PUBLISHED : Wednesday, 24 October, 2007, 12:00am
UPDATED : Wednesday, 24 October, 2007, 12:00am

Tsingtao Brewery will make its first overseas manufacturing foray, setting up a plant in Thailand as the mainland's second-largest beermaker attempts to build brand awareness in the international market.

The 104-year-old brewery that is attempting to beat market leader Snow Beer yesterday said net profit rose 52.4 per cent in the third quarter on strong demand and cost controls.

Tsingtao said earnings climbed to 328.63 million yuan and sales rose 11.1 per cent to 16.34 million hectolitres in the three months to September. A hectolitre is equivalent to 100 litres.

Tsingtao said the Thai plant, which it described as a critical step in establishing an international foothold, would be set up under a 100 million yuan joint venture. It would pay 40 million yuan to hold a 40 per cent stake in the venture, the company said without giving a timetable.

The annual production capacity of the plant will be 800 hectolitres. The company's turnover from overseas markets in the third quarter increased 9.2 per cent to 495,600 hectolitres.
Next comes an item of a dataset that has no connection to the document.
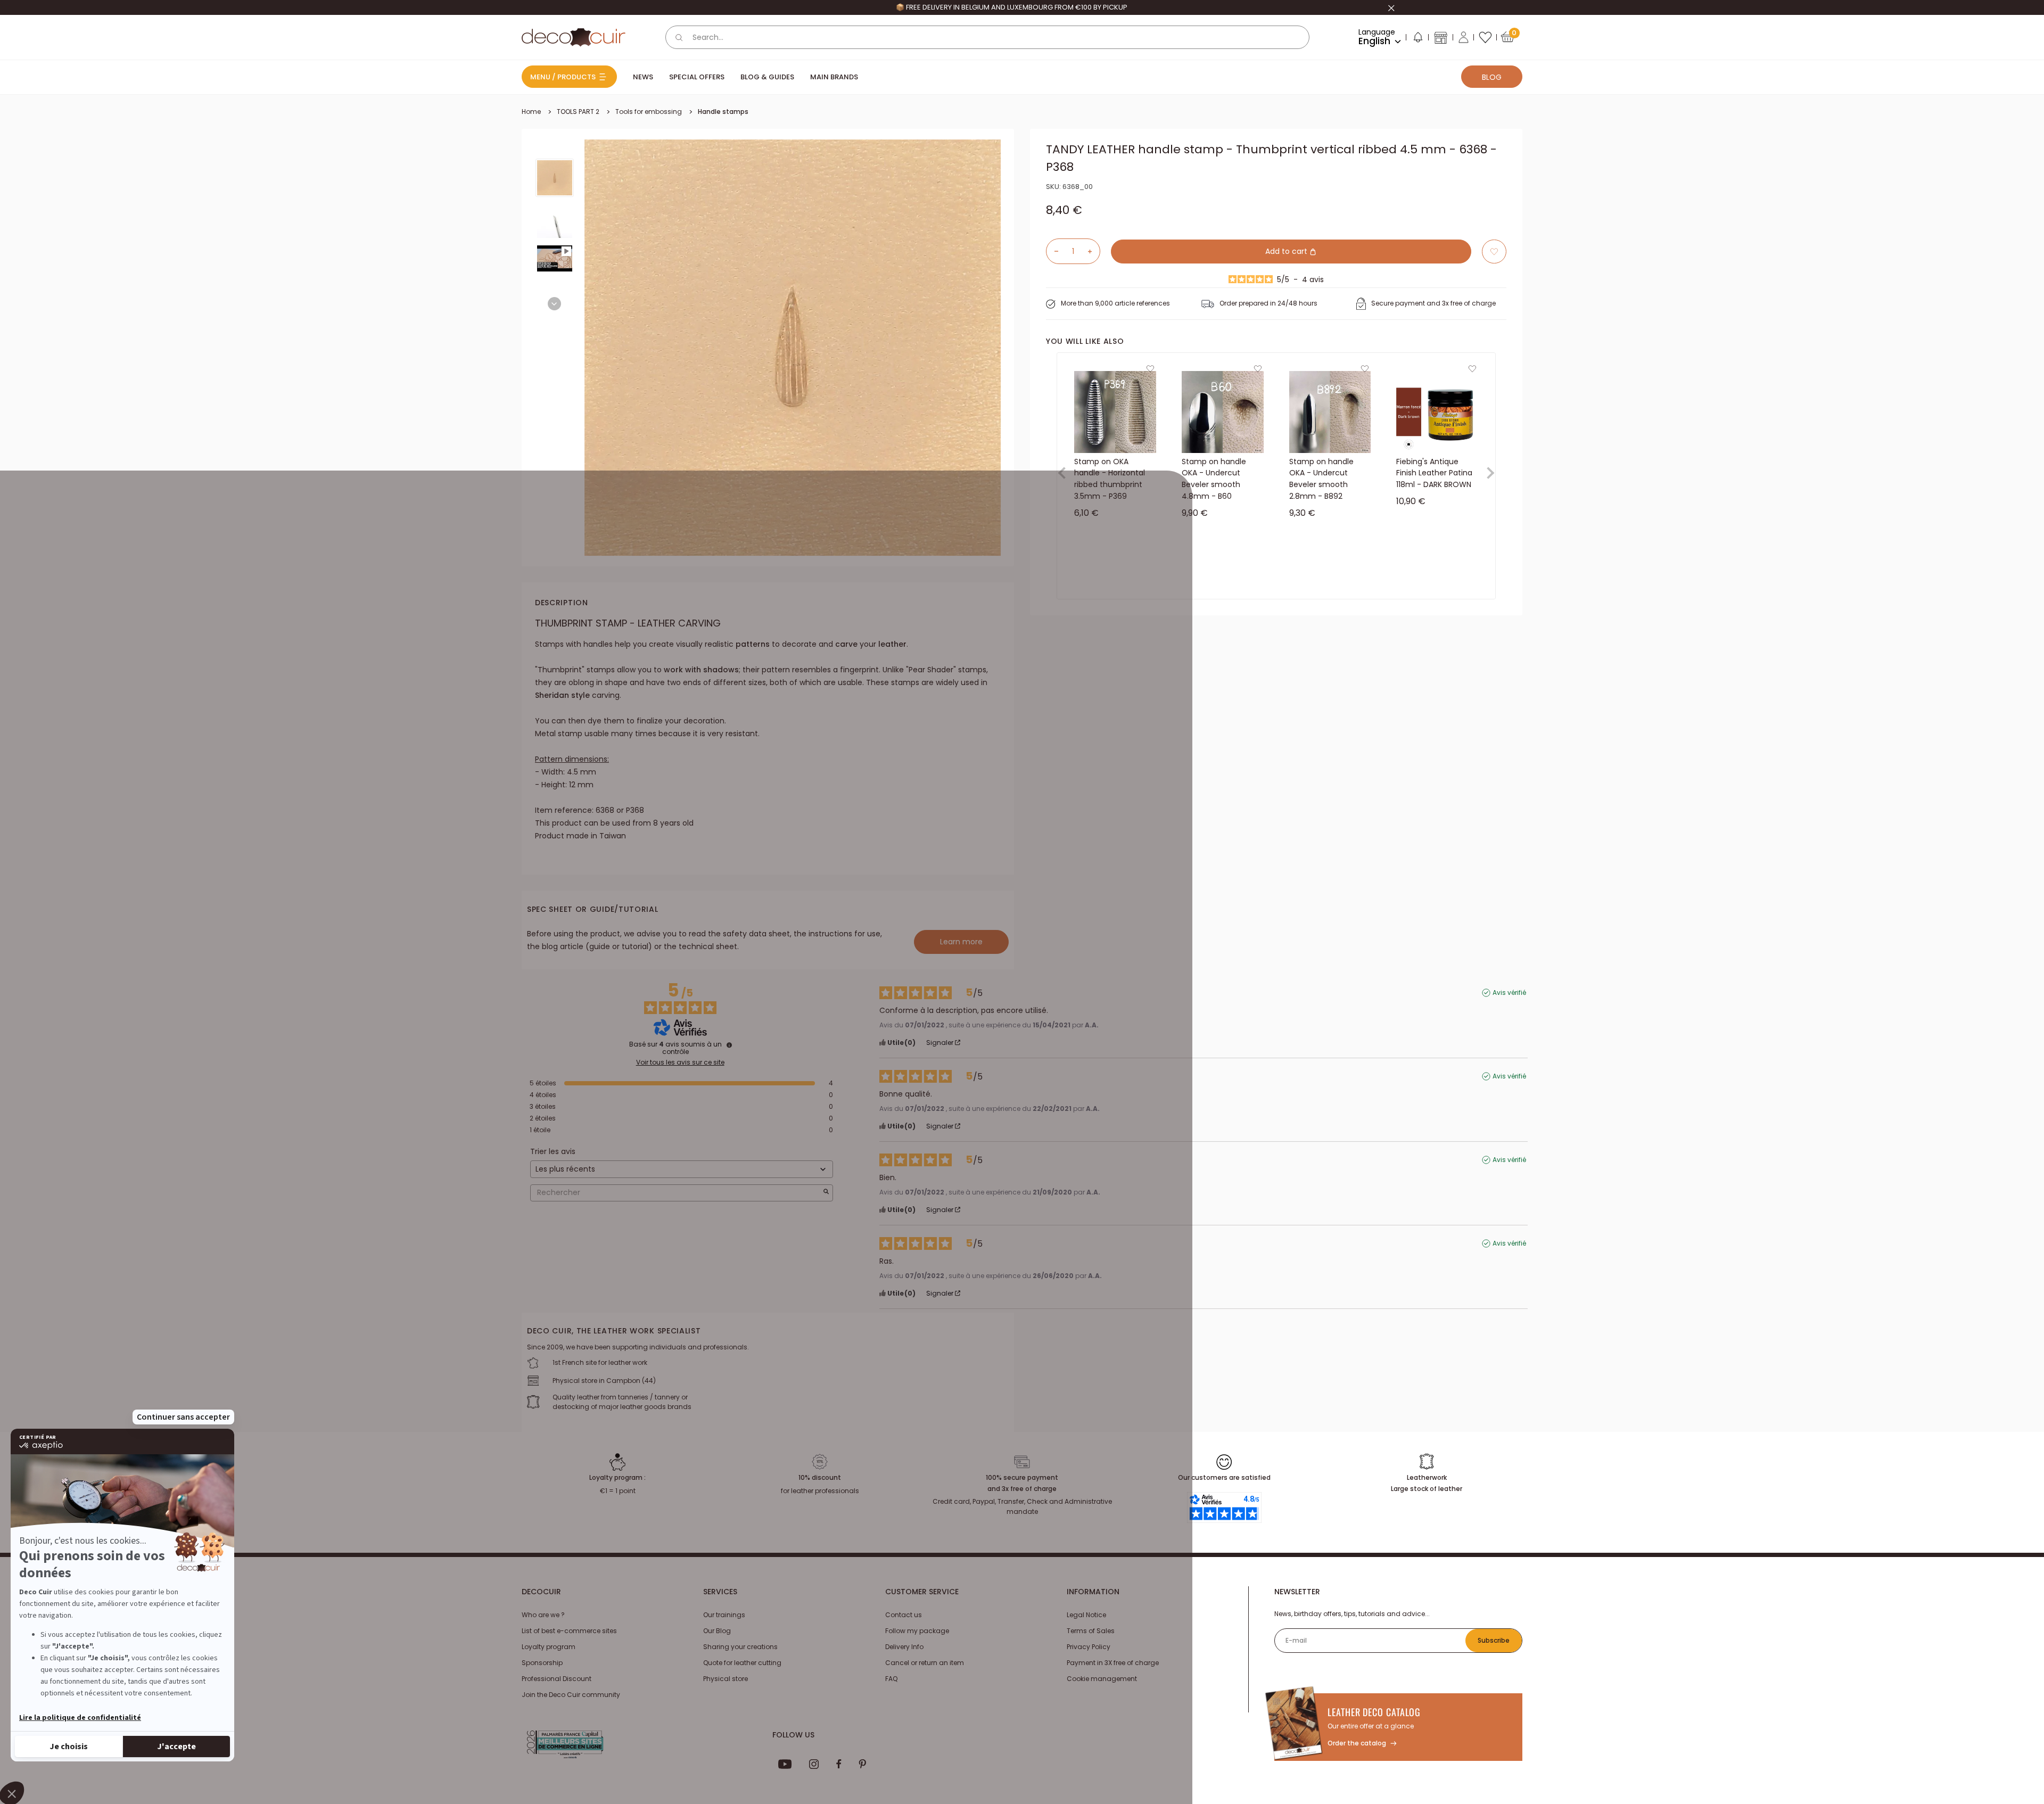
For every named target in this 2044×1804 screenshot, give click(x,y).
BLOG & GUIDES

The Qingdao-based company, in which United States beer giant Anheuser-Busch holds a 27 per cent stake, said it would invest 396.2 million yuan to expand capacity at a malt factory in Qingdao and two plants in Guangdong.

'The expansion of the malt house is important for the company to reduce risk brought by rising prices of raw materials and guarantee quality,' the company said.

Rival Snow, jointly run by China Resources Enterprise and South Africa-based SABMiller, has overtaken Tsingtao as the No1 beer producer on the mainland.

SABMiller forecast last month that Snow was set to become the No2 beer brand in the world this year. In the first six months of this year, Snow sold 23.1 million hectolitres, up 77 per cent from last year. By comparison, Tsingtao sold 18.71 million hectolitres, up 16.2 per cent.

The mainland has the world's biggest thirst for beer with 306.2 million hectolitres produced in 2005, outstripping the US market, according to Moody's Corporate Finance.